§ **Task**: Line filter on the word "pixels": copy each matching line from the entries.

§ **Source information**:
********

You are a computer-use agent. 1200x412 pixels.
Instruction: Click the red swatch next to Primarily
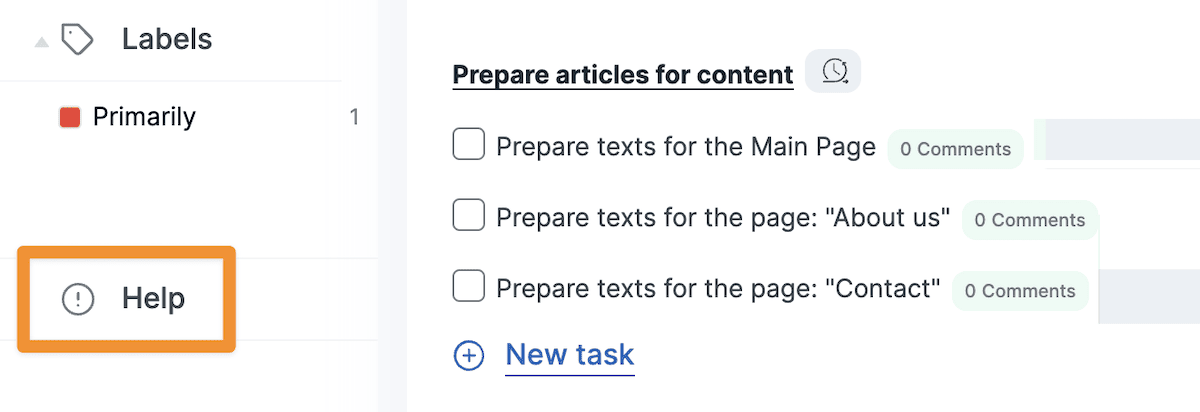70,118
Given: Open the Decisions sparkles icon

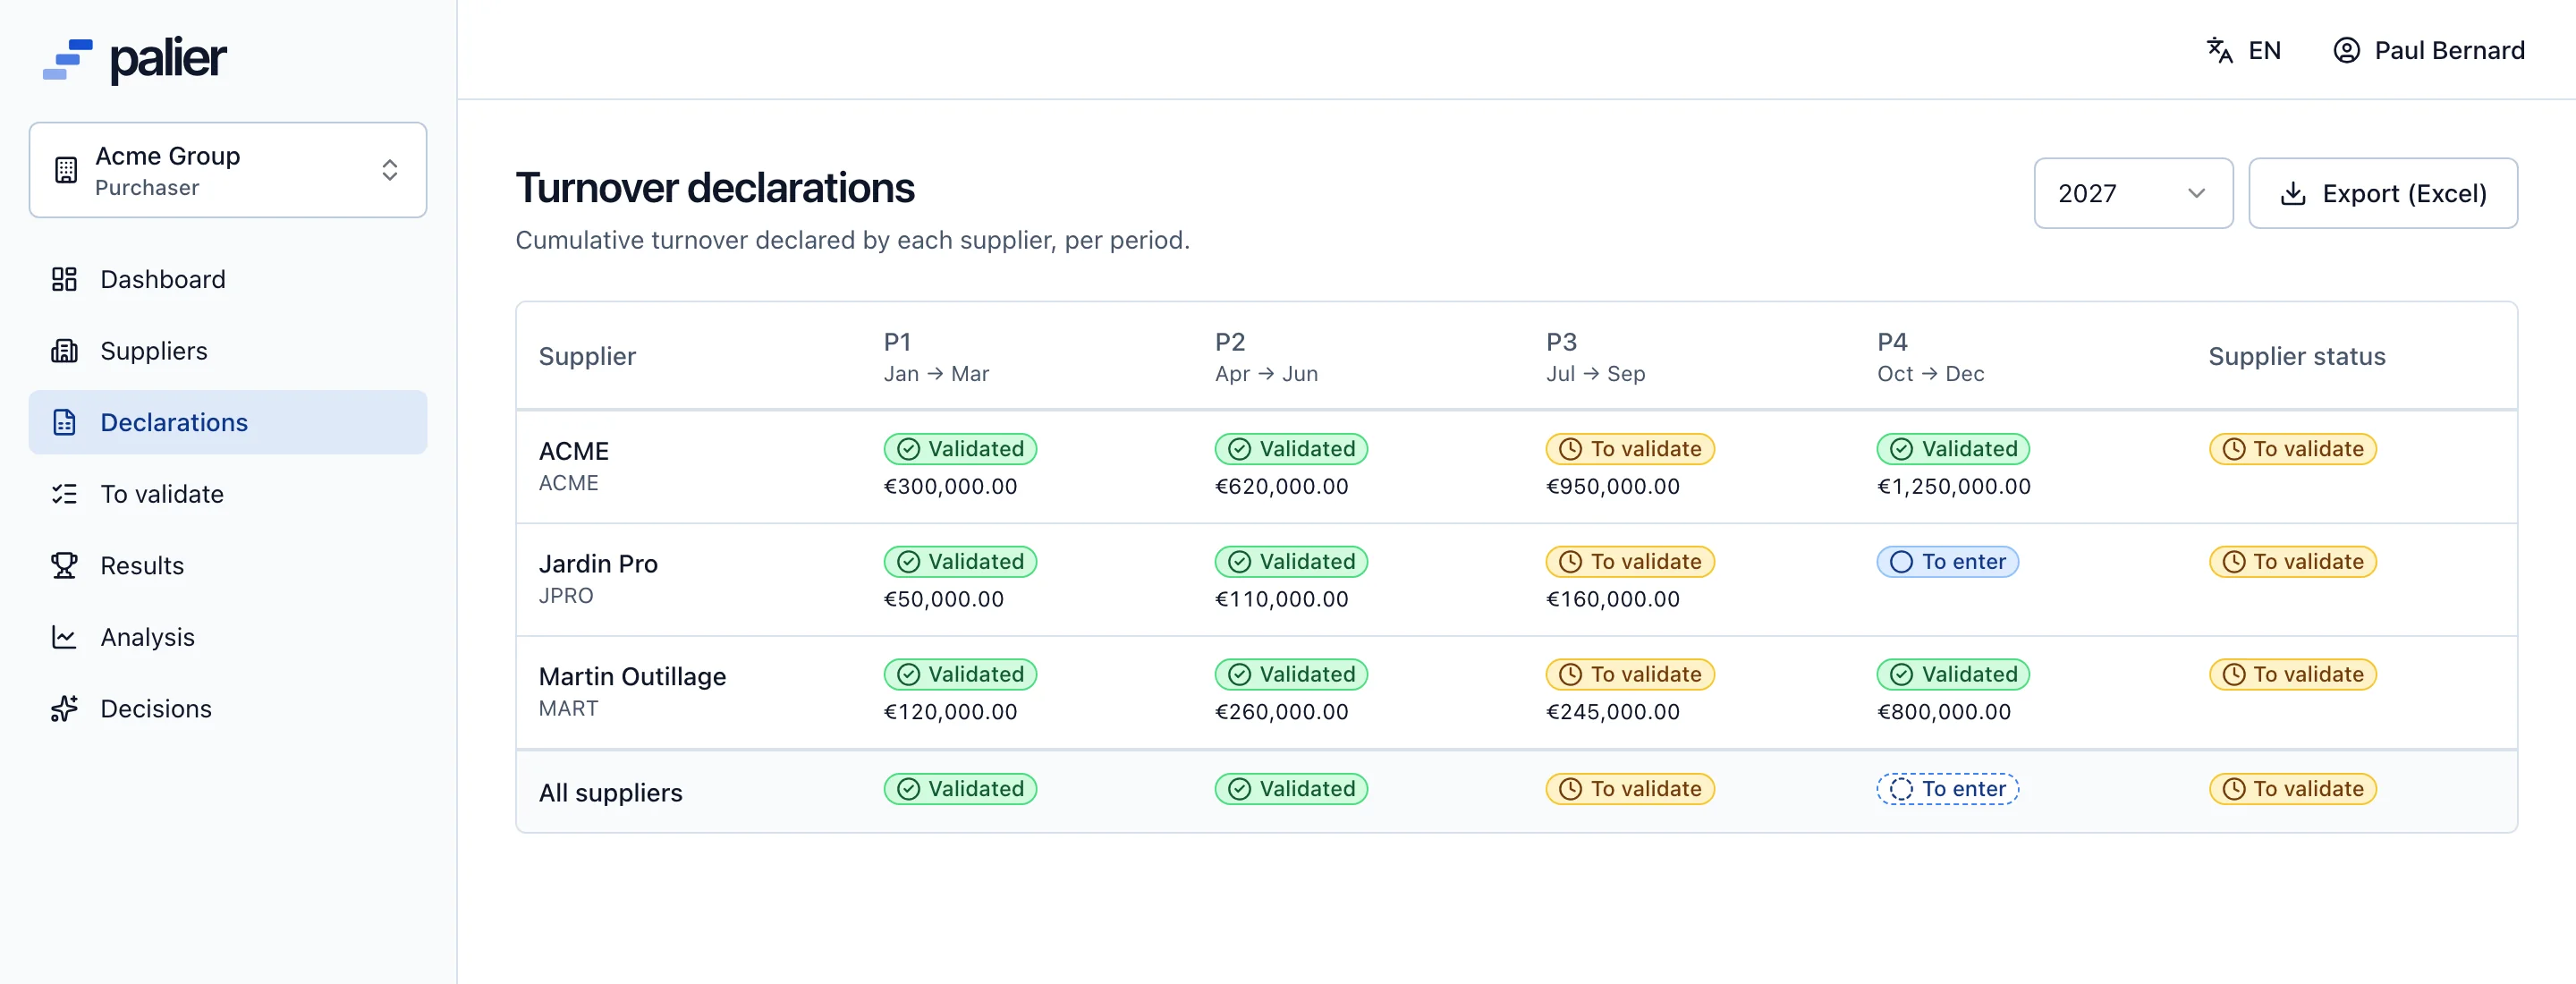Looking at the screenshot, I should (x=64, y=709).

********

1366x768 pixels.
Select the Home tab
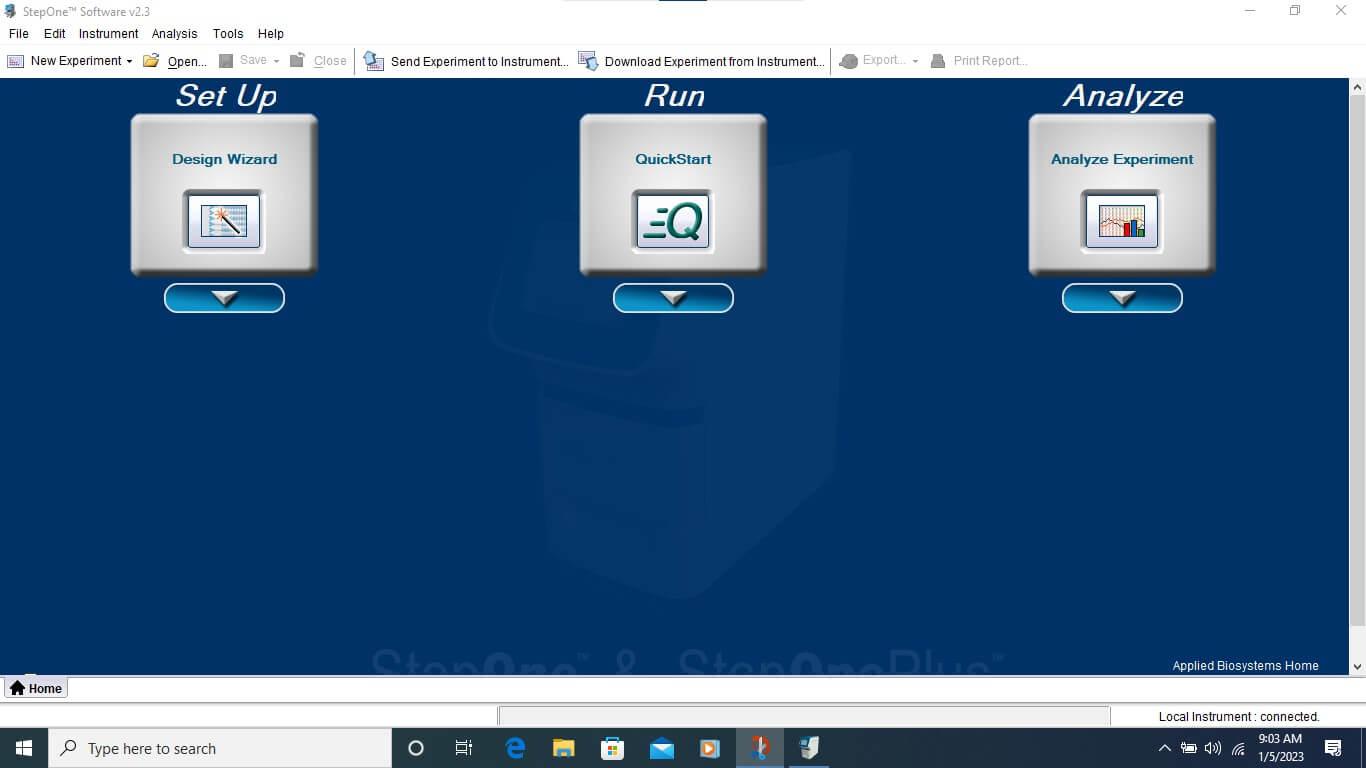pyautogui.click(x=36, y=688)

********

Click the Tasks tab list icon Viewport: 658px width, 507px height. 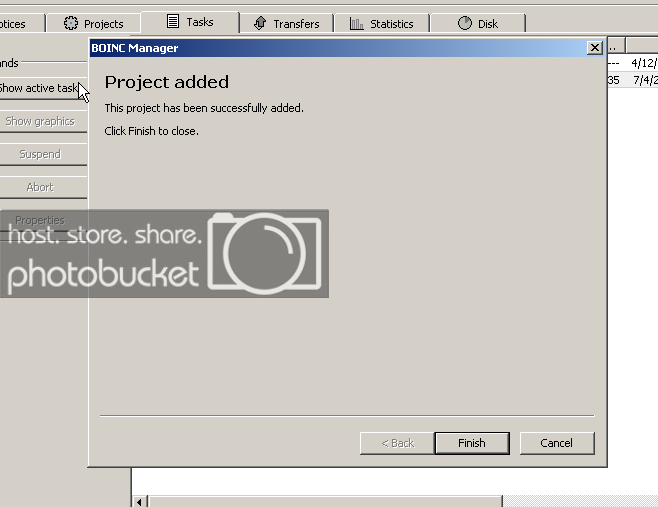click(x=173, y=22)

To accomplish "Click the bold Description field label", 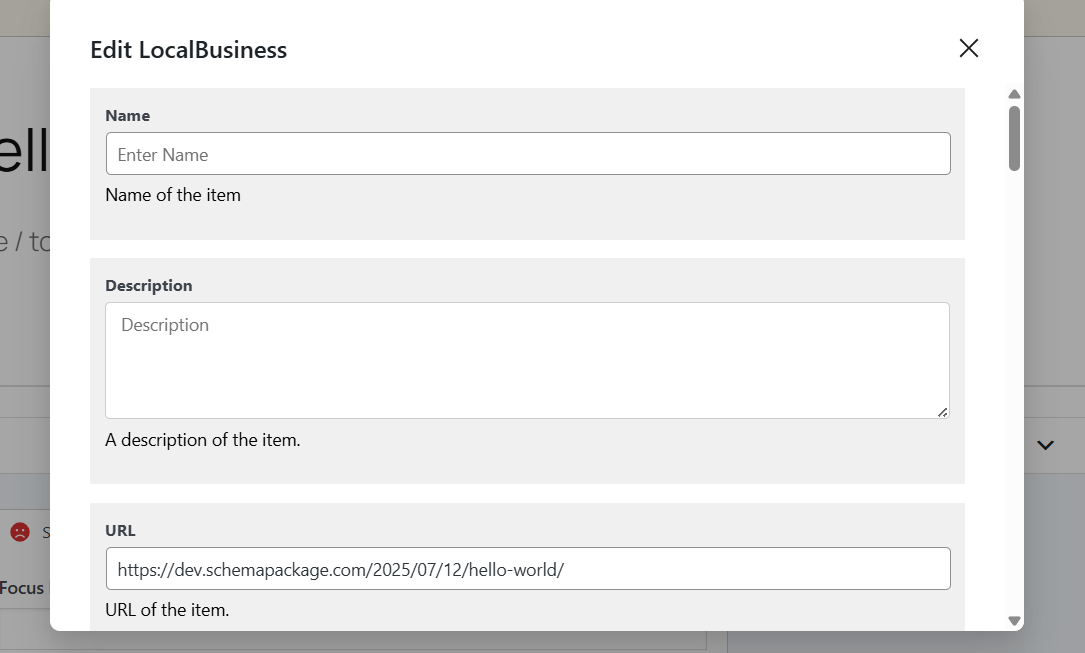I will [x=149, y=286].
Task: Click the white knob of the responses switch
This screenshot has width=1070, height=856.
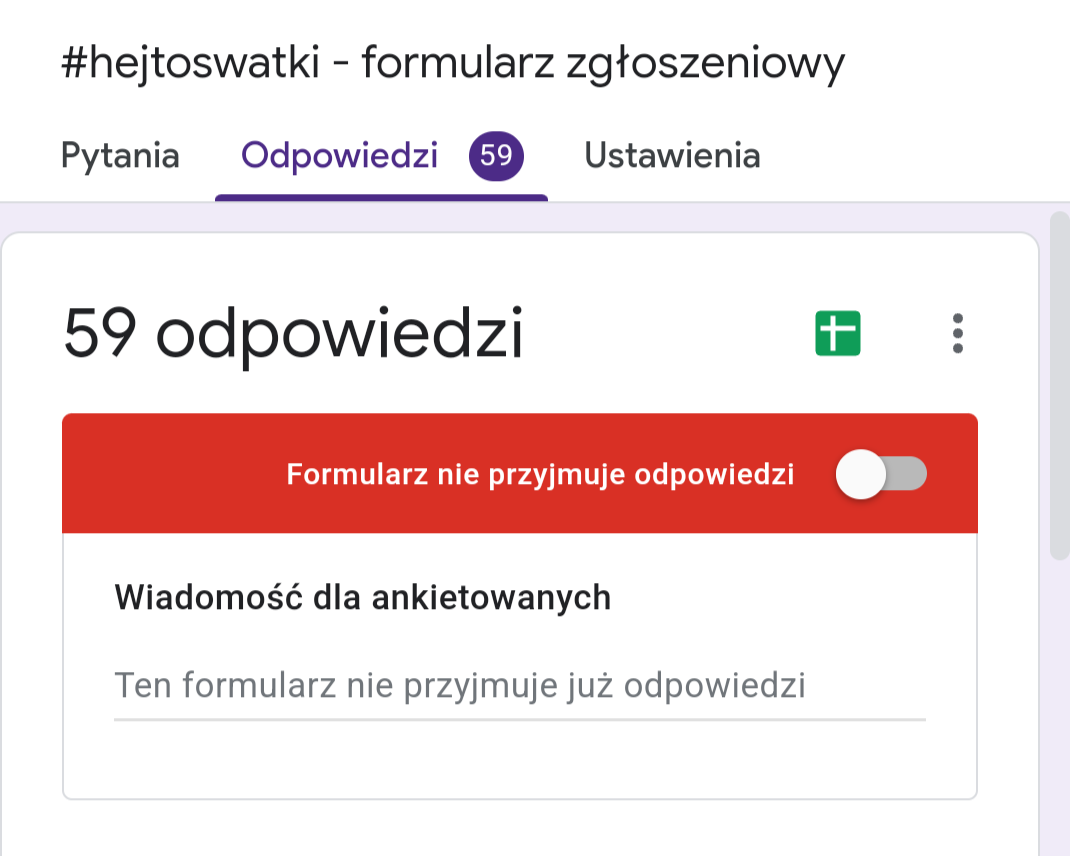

********

§ **Solution for this problem**:
You are a computer-use agent. 1200x412 pixels.
1366x768 pixels.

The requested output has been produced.